= Denis Connolly =

Irish artist (born 1965)

Denis Connolly (born 1965, Dun Laoghaire, Ireland) is an installation and video artist, and author.

== Work ==
He and his partner, Anne Cleary, both architects by education, have developed an art practice centered on observer participation under the name Cleary Connolly. Their work addresses a heterogeneous public and often involves collaboration with artists from other disciplines, in particular dancers (such as Cindy Cummings), writers (such as the poet Derry O'Sullivan), musicians (such as DinahBird and Jean-Philippe Renaud) and craftsmen (such as carriage-builder Neil McKenzie). They live together in Paris with their twin daughters.

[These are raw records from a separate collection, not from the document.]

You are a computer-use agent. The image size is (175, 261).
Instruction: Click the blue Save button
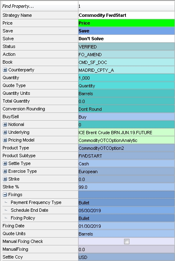127,31
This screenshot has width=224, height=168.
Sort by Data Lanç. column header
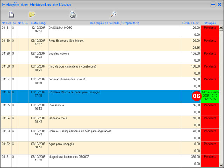pos(38,23)
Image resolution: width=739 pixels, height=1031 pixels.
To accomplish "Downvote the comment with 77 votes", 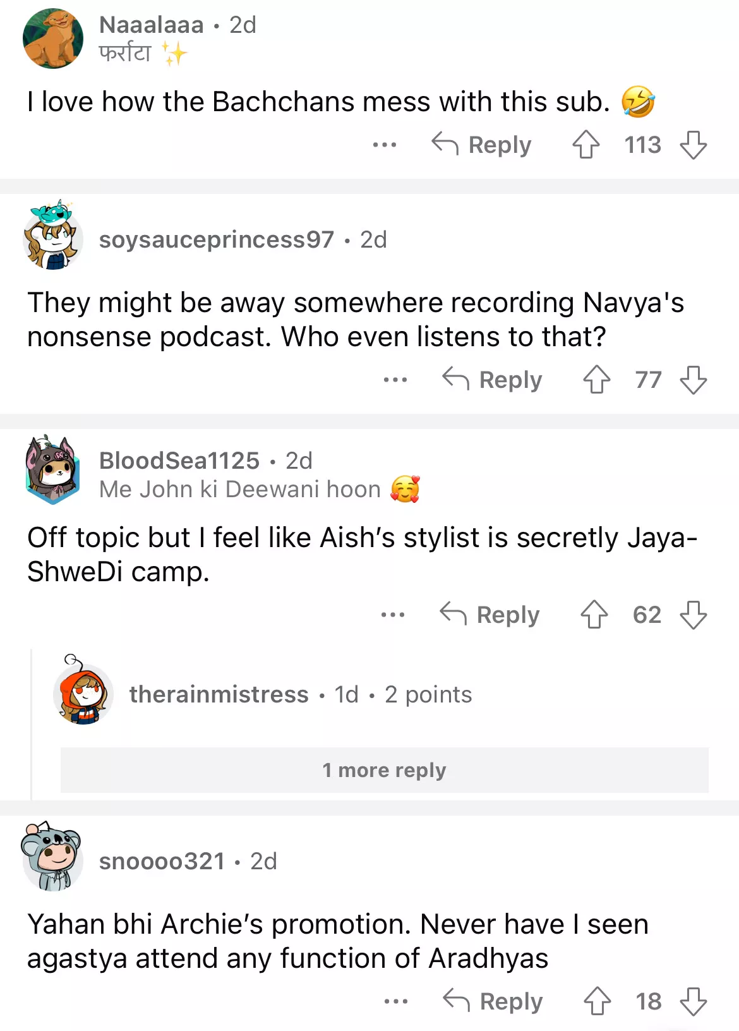I will tap(693, 380).
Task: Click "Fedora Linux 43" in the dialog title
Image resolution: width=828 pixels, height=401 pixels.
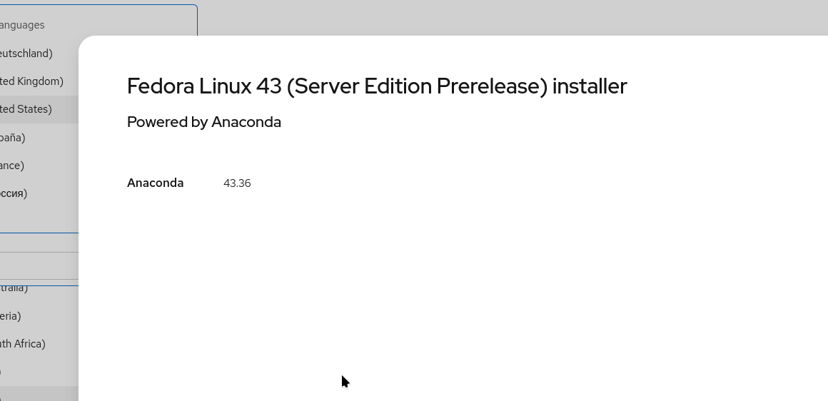Action: click(204, 86)
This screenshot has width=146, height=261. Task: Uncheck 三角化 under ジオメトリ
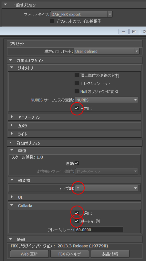77,108
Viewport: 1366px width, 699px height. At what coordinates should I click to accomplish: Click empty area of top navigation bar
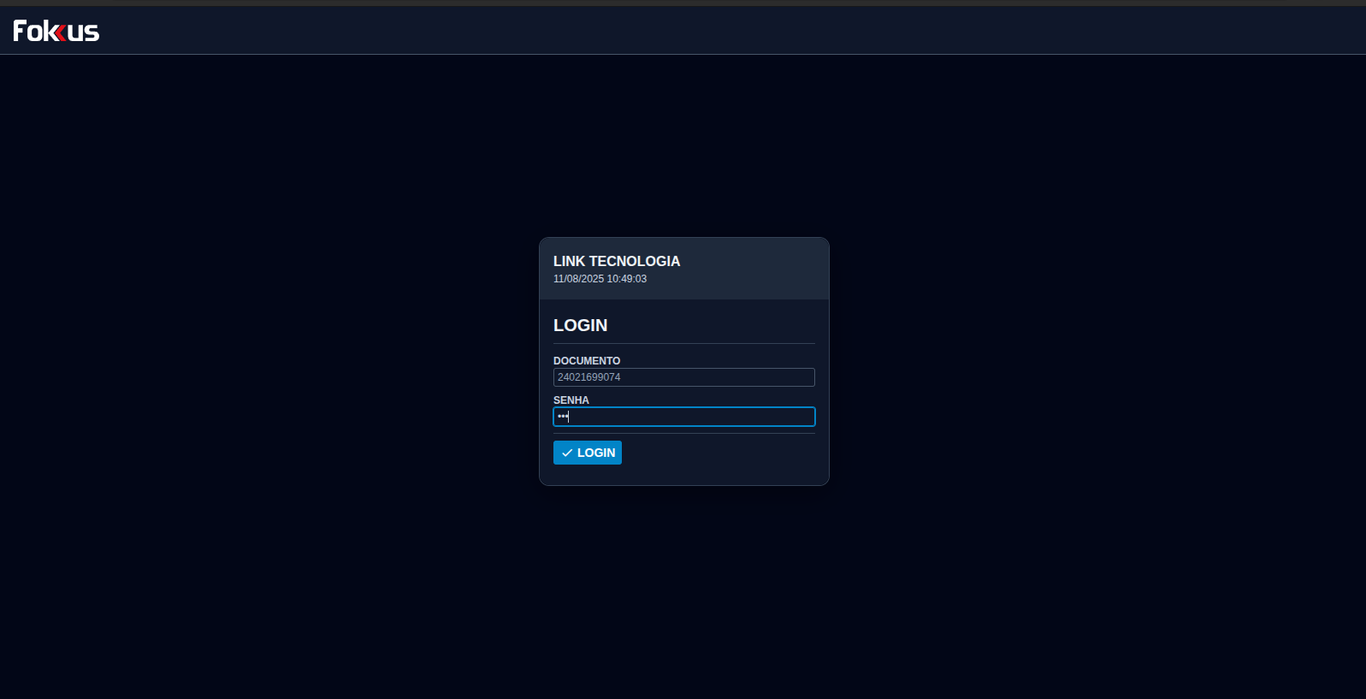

Cleary Connolly's work is participatory art, both in its creative process and in its final engagement with the spectator. They coined the term “observer participation” to describe their work, affirming that an artwork is not just an observation on the world but an active participation in the world.

Over the last 5 years they have been awarded more than a dozen public commissions, in Ireland, Britain and France, each involving a participative process as well as the creation and installation of one or several permanent artworks.
Their recent exhibitions include a 9-month show of three installations at the Casino at Marino, Dublin in 2013; a show in Spring 2013 celebrating the Irish presidency of the EU with installations at Hôtel de Ville, Paris and at the Irish College in Paris; and a show of five "Meta-perceptual Helmets" at the Natural History Museum (Ireland) in November 2014. In 2008-2009 they had a 3-month show at the Centre Georges Pompidou in Paris. Publications include Moving Dublin, a book and DVD, published in April 2009 by Gandon Editions. They were awarded the 2009 AIB Award for Irish artists of exceptional potential.

==Publications==
- 2011 - In the Works Gandon Editions, Kinsale. ISBN 978-0-948037-81-8
- 2009 - Moving Dublin incl. DVD. Gandon Editions, Kinsale. ISBN 978-0-948037-69-6
- 2007 - Past and Presence incl. DVD. Gandon Editions, Kinsale. ISBN 978-0-948037-51-1

==Awards==
- 2009 - AIB Award for Irish artists of exceptional potential.
- 2005 - EV+A 2005 award.
- 2003 - Best Documentary Film Prize, Kerry Film Festival.
- 2000 - Moving Image Award, Cork Film Centre, Cork.